We mostly did it that way because we didn't know the actual rules, which I recall being widely true of both Magic and Pokémon among kids who collected the cards in the 2000s.
sfRattan
·2 か月前·議論
Graphene OS only supports devices for as long as the manufacturer is providing security updates for the phone's firmware. Firmware is binary blob, so there'd be no practical way for anyone else to provide/develop security updates once the manufacturer is no longer providing official updates.

Their partnership with Motorola, I think, involves some ability of Graphene OS devs to access/harden/update the firmware, but I'm not 100% sure. Firmware on phones, especially for the baseband processor, often involves a nasty confluence of copyright, trade secrets, patents, and government rules/demands.
sfRattan
·3 か月前·議論
I generally agree, but that basically sounds like prudent investing for eventual retirement. Yes, tune the degree of aggression both in terms of work input and spending restraint, but the "work input" has to be high (and effective) for those few decades.

EDIT: I'm also kind of writing in the context of having your own little economic engine that you own and control, and can be continually running, rather than owning a tiny piece of the abstracted aggregation of an entire economy's engines. That said, dead-simple, low-fee, market-indexed funds are a generally good place to put the surplus fruits of your own little economic engine.
sfRattan
·3 か月前·議論
The way it shakes out is that there's no widely accessible way of escaping actual, ongoing work, which is what unmotivated people actually hear behind the words "passive income." Whatever the industry/vertical/field, a tiny number will hit it so big that they can actually stop working. Everyone else can bolster their income with passive sources, but that passive income ultimately depends on continuing new stimulus into the market (new products/services, more work marketing) to keep the "passive" flow stable.

If you look at the world of indie tabletop RPGs, for example: Kevin Crawford of Sine Nomine Press makes a very good living and a significant percentage of it is "passive" sales of his back catalog. But if he stopped publishing and promoting new game projects, sales of that back catalog would very likely shrivel to nothing within a calendar year.

The open-secret ingredient is always more work.

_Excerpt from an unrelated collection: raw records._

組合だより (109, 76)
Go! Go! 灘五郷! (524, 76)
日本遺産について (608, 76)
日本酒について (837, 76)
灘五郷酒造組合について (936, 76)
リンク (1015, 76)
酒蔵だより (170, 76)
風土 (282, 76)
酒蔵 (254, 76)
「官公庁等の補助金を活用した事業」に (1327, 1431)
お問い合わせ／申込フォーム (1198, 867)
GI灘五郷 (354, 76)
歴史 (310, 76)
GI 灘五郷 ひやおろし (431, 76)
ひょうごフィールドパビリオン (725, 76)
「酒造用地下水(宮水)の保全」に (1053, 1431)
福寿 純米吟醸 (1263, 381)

It's why someone like Crawford can afford to tell everyone exactly how he does what he does... Giving away extensive production files that show you his whole creative process, soup to nuts: 99% of people aren't going to put in the work necessary to sustain the passive portion of an individual income.
sfRattan
·3 か月前·議論
I think mutual aid organizations and friendly societies of various kinds among American immigrants (at least historically) benefited from a strong selection effect: people willing to immigrate to a faraway country without a welfare system in pursuit of opportunity and wealth. That population is highly self-selected for work ethic, risk tolerance, and self-discipline. Those values probably stabilize social dynamics and minimize the wealth immolation and tall-poppy effects described in the article.

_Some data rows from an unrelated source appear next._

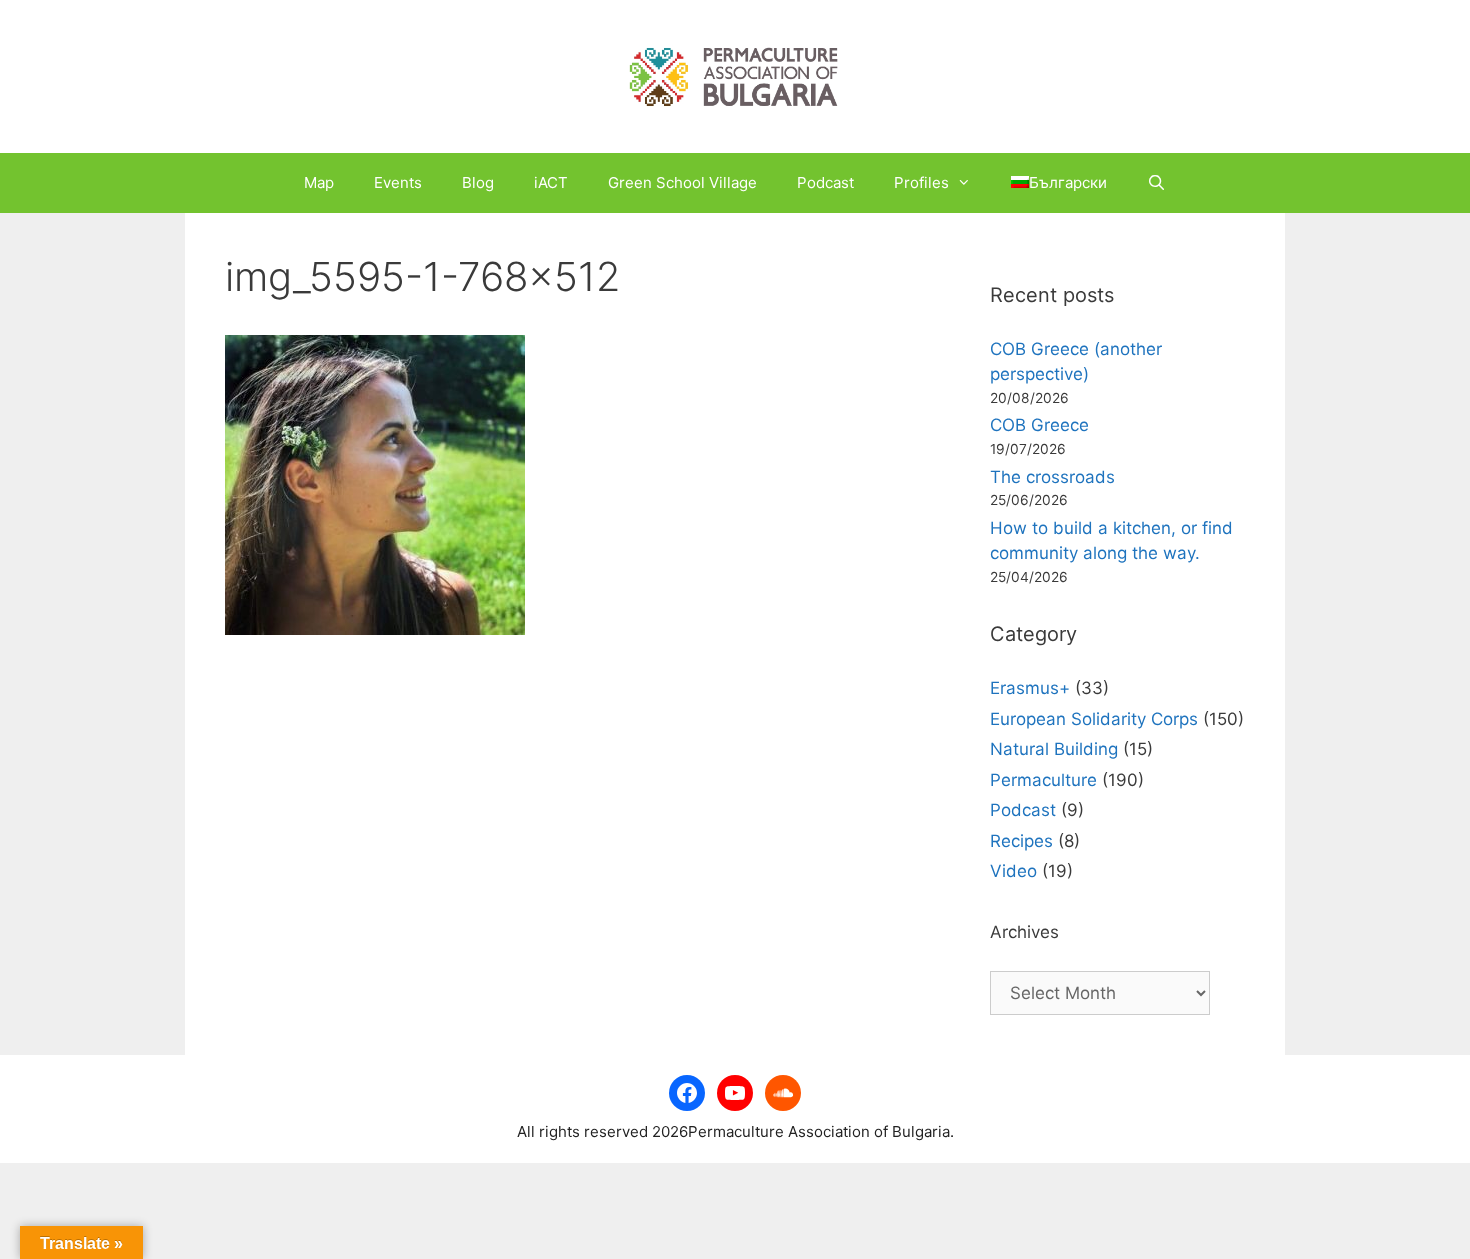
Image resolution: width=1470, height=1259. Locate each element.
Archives (1024, 932)
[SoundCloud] (783, 1093)
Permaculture (1043, 780)
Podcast (825, 182)
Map (319, 182)
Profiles (921, 182)
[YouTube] (735, 1093)
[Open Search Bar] (1156, 183)
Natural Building (1054, 749)
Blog (478, 182)
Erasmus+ (1030, 688)
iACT (551, 182)
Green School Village (682, 182)
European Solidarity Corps (1094, 719)
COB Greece (1039, 425)
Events (398, 182)
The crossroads (1052, 477)
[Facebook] (687, 1093)
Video (1013, 871)
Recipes (1021, 841)
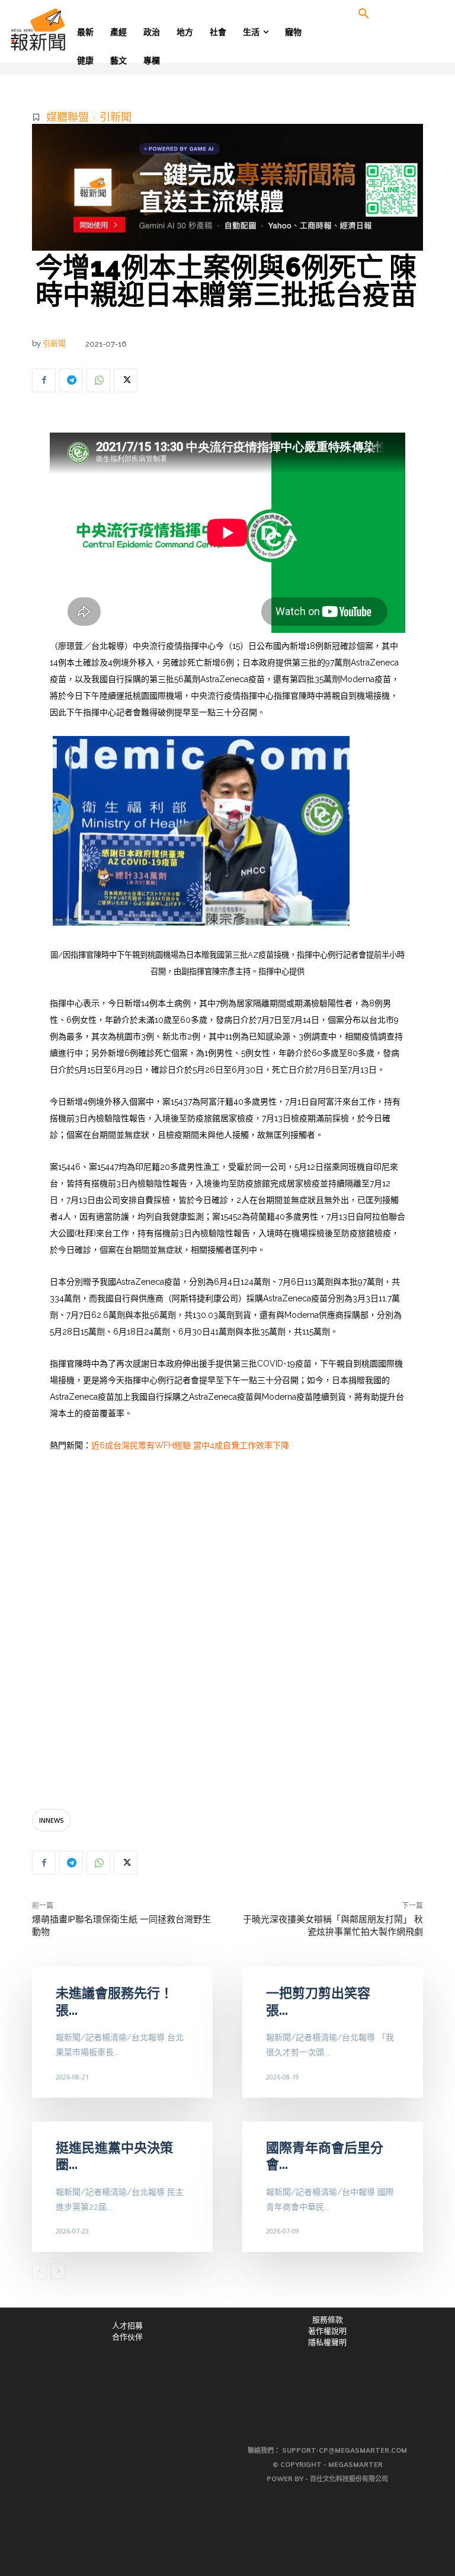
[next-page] (58, 2271)
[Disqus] (227, 1634)
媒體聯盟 (67, 117)
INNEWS (51, 1820)
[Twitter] (125, 380)
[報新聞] (56, 29)
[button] (364, 14)
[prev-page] (39, 2271)
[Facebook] (44, 380)
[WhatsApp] (98, 380)
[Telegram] (71, 380)
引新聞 (116, 117)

In other words, if everyone in a mutual aid society is a crab who crossed half the world and an entire ocean to escape the bucket, eventually said crabs stop acting like you'd expect crabs in a bucket to act, and their social dynamics are consequently less suffocating.
sfRattan
·3 か月前·議論
The idea of using an LLM to manage media streaming subscriptions seems completely bonkers-nutso-crazy to me. Then again, I don't have streaming subscriptions anymore. I'll grant that streaming platforms played dark-pattern games with cancellation a decade ago, which is part of why I dropped all of them, but iOS and Android are both pretty good about routing subscriptions through their respective app stores and enforcing standardized, easy cancellation for end users.

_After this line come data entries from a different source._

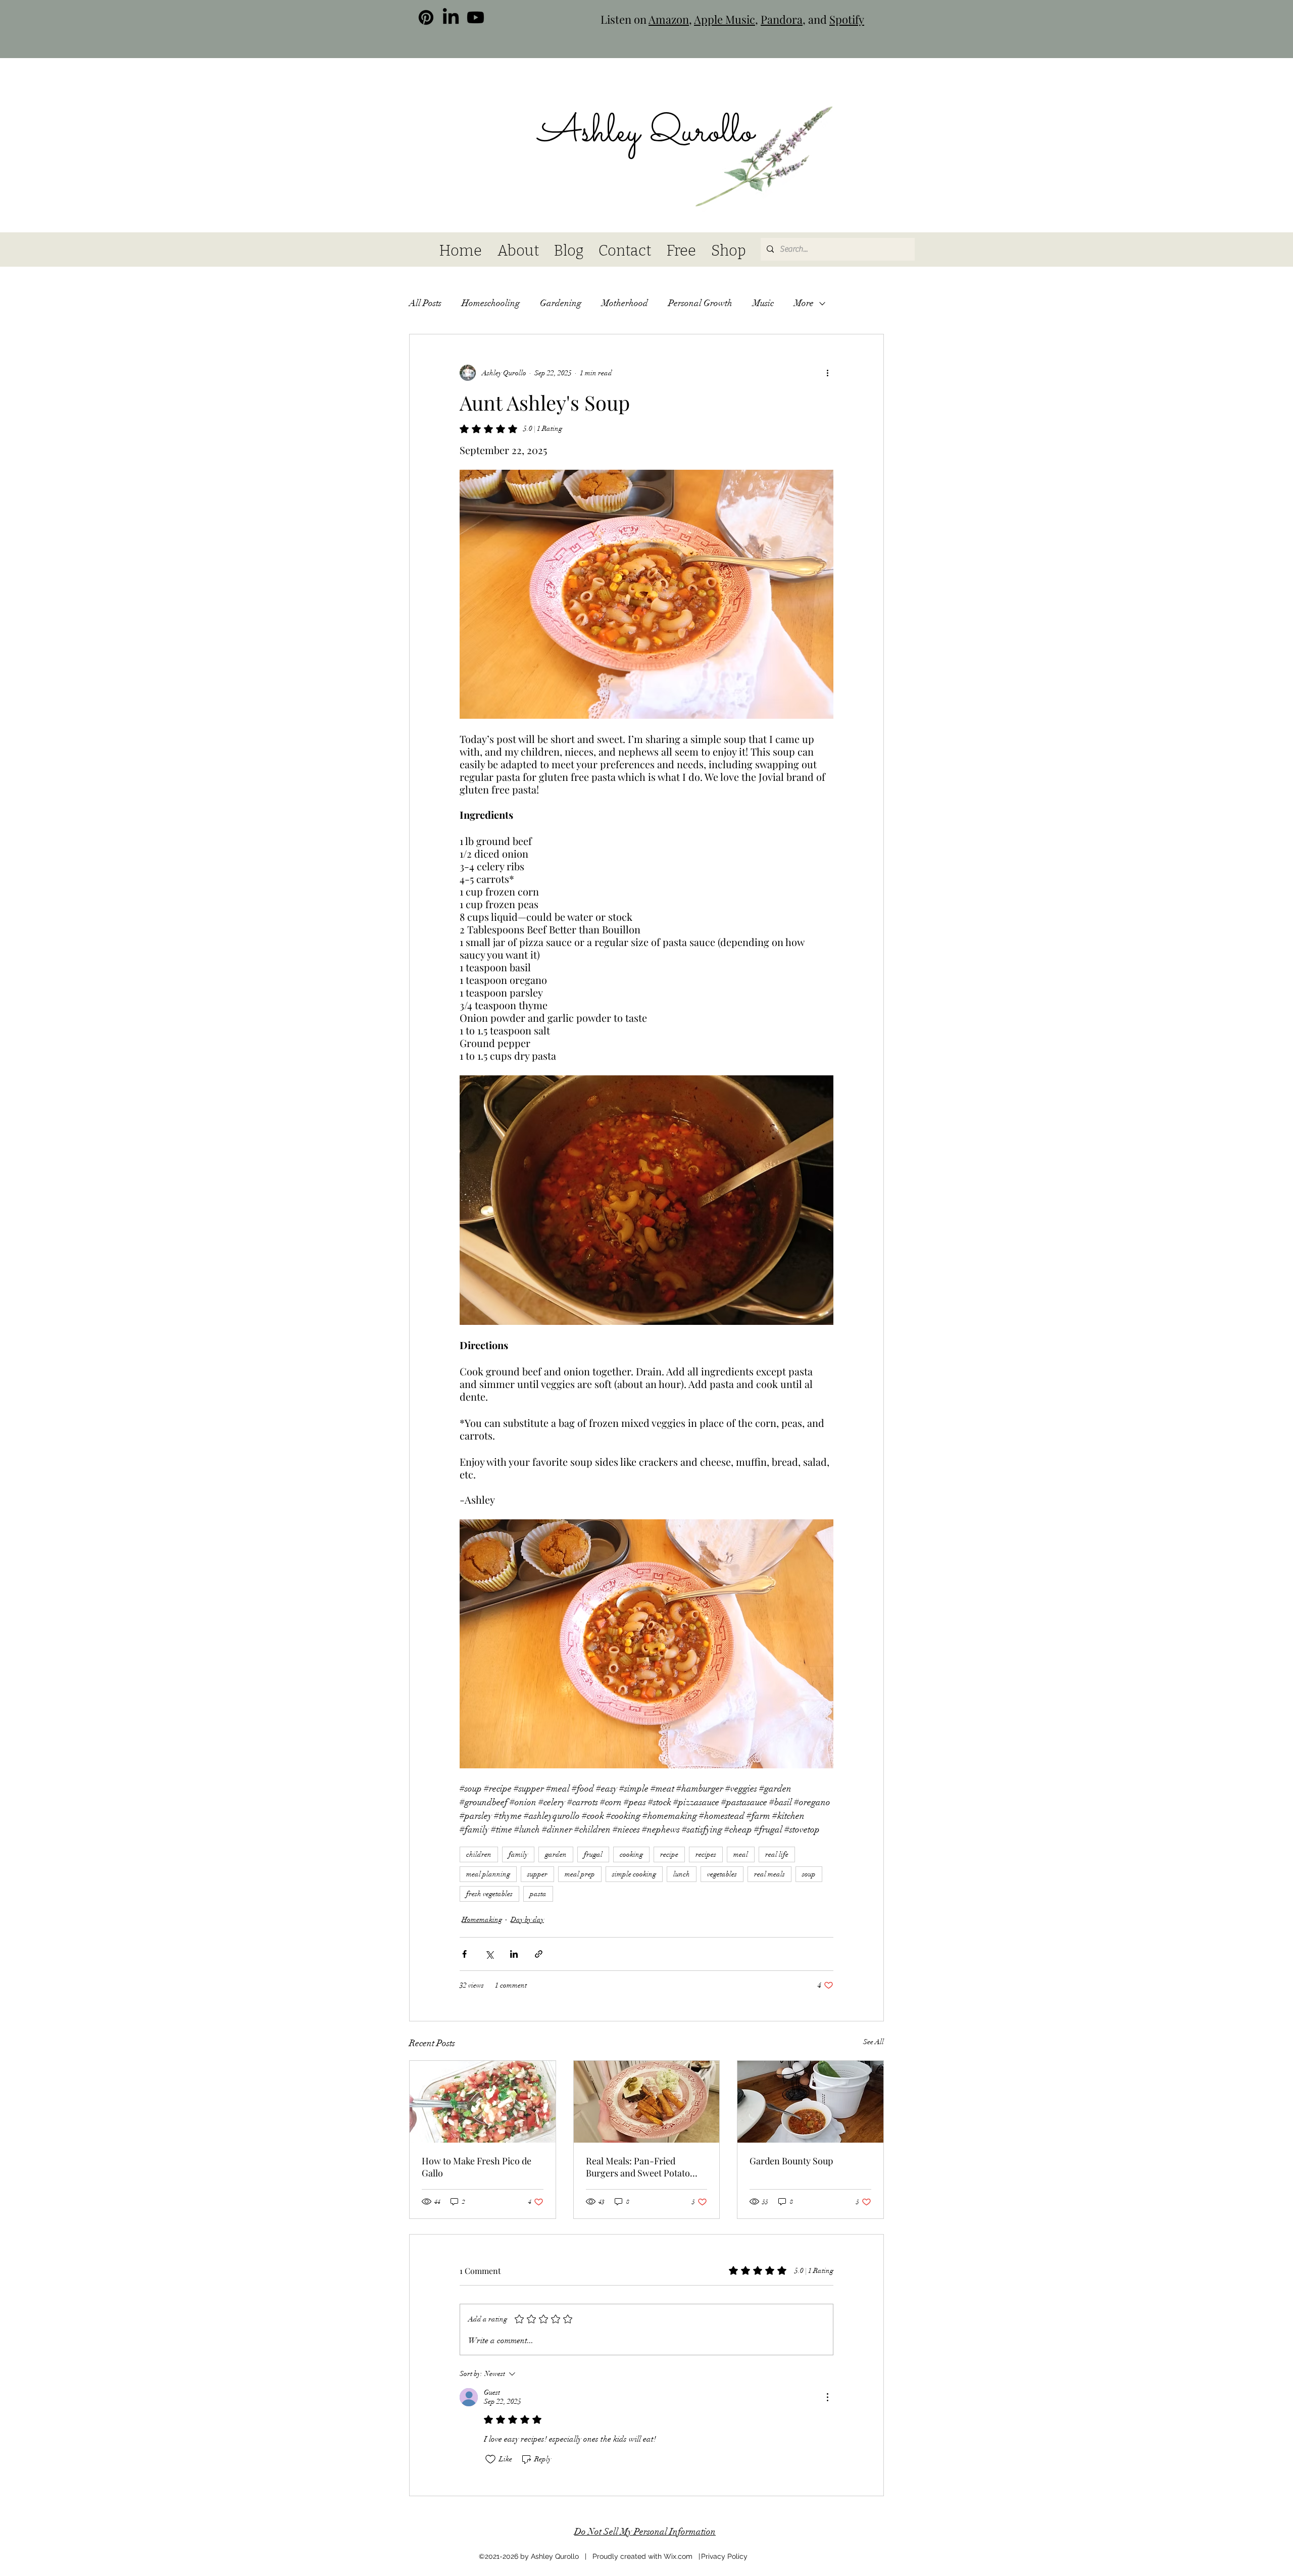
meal (740, 1854)
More (804, 303)
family (518, 1854)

The amount of energy in your brain it takes to do this basic thing versus the amount of energy in a datacenter somewhere, and the slide into cognitive atrophy that must result...

There are things I'll happily use LLMs to accomplish, but offloading day-to-day executive function will never, ever be on that list. And every day I understand and sympathize with the ethos of the Butlerian Jihad more and more.